I just want to note that we can get closer to (what I understand to be) the Racket use case. From my extremely brief Googling, it looks like in Racket you can use functions like isNumber? to determine what type is actually in a given value of a union type. In Haskell, we usually do that with case analysis (pattern matching), but that's awkward with Either, and function using simple pattern-matching will likely end up hard-wired to a particular union type. We can do better.
IsNumber?
I'm going to write a function I think is an idiomatic Haskell stand-in for isNumber?. First, we don't like doing Boolean tests and then running functions that assume their result; instead, we tend to just convert to Maybe and go from there. So the function's type will end with -> Maybe Int. (Using Int as a stand-in for now.)
But what's on the left hand of the arrow? "Something that might be an Int -- or a String, or whatever other types we put in the union." Uh, okay.

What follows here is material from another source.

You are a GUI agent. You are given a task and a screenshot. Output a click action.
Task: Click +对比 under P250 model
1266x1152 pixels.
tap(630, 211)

So it's going to be one of a number of types. That sounds like typeclass, so we'll put a constraint and a type variable on the left hand of the arrow: MightBeInt a => a -> Maybe Int. Okay, let's write out the class:
class MightBeInt a where
isInt :: a -> Maybe Int
fromInt :: Int -> a
Okay, now how do we write the instances? Well, we know if the first parameter to Either is Int, we're golden, so let's write that out. (Incidentally, if you want a nice exercise, only look at the instance ... where parts of these next three code blocks, and try to implement that class members yourself.)
instance MightBeInt (Either Int b) where
isInt (Left i) = Just i
isInt _ = Nothing
fromInt = Left
Fine. And ditto if Int is the second parameter:
instance MightBeInt (Either a Int) where
isInt (Right i) = Just i
isInt _ = Nothing
fromInt = Right
But what about Either String (Either Bool Int)? The trick is to recurse on the right hand type: if it's not Int, is it an instance of MightBeInt itself?
instance MightBeInt b => MightBeInt (Either a b) where
isInt (Right xs) = isInt xs
isInt _ = Nothing
fromInt = Right . fromInt
(Note that these all require FlexibleInstances and OverlappingInstances.) It took me a long time to get a feel for writing and reading these class instances; don't worry if this instance is surprising. The punch line is that we can now do this:
anInt1 :: Either Int String
anInt1 = fromInt 1
anInt2 :: Either String (Either Int Double)
anInt2 = fromInt 2
anInt3 :: Either String Int
anInt3 = fromInt 3
notAnInt :: Either String Int
notAnInt = Left "notint"
ghci> isInt anInt3
Just 3
ghci> isInt notAnInt
Nothing
Great!
Generalizing
Okay, but now do we need to write another type class for each type we want to look up? Nope! We can parameterize the class by the type we want to look up! It's a pretty mechanical translation; the only question is how to tell the compiler what type we're looking for, and that's where Proxy comes to the rescue. (If you don't want to install tagged or run base 4.7, just define data Proxy a = Proxy. It's nothing special, but you'll need PolyKinds.)
class MightBeA t a where
isA :: proxy t -> a -> Maybe t
fromA :: t -> a
instance MightBeA t t where
isA _ = Just
fromA = id
instance MightBeA t (Either t b) where
isA _ (Left i) = Just i
isA _ _ = Nothing
fromA = Left
instance MightBeA t b => MightBeA t (Either a b) where
isA p (Right xs) = isA p xs
isA _ _ = Nothing
fromA = Right . fromA
ghci> isA (Proxy :: Proxy Int) anInt3
Just 3
ghci> isA (Proxy :: Proxy String) notAnInt
Just "notint"
Now the usability situation is... better. The main thing we've lost, by the way, is the exhaustiveness checker.
Notational Parity With (U String Int Double)
For fun, in GHC 7.8 we can use DataKinds and TypeFamilies to eliminate the infix type constructors in favor of type-level lists. (In Haskell, you can't have one type constructor--like IO or Either--take a variable number of parameters, but a type-level list is just one parameter.) It's just a few lines, which I'm not really going to explain:
type family OneOf (as :: [*]) :: * where
OneOf '[] = Void
OneOf '[a] = a
OneOf (a ': as) = Either a (OneOf as)
Note that you'll need to import Data.Void. Now we can do this:
anInt4 :: OneOf '[Int, Double, Float, String]
anInt4 = fromInt 4
ghci> :kind! OneOf '[Int, Double, Float, String]
OneOf '[Int, Double, Float, String] :: *
= Either Int (Either Double (Either Float [Char]))
In other words, OneOf '[Int, Double, Float, String] is the same as Either Int (Either Double (Either Float [Char])).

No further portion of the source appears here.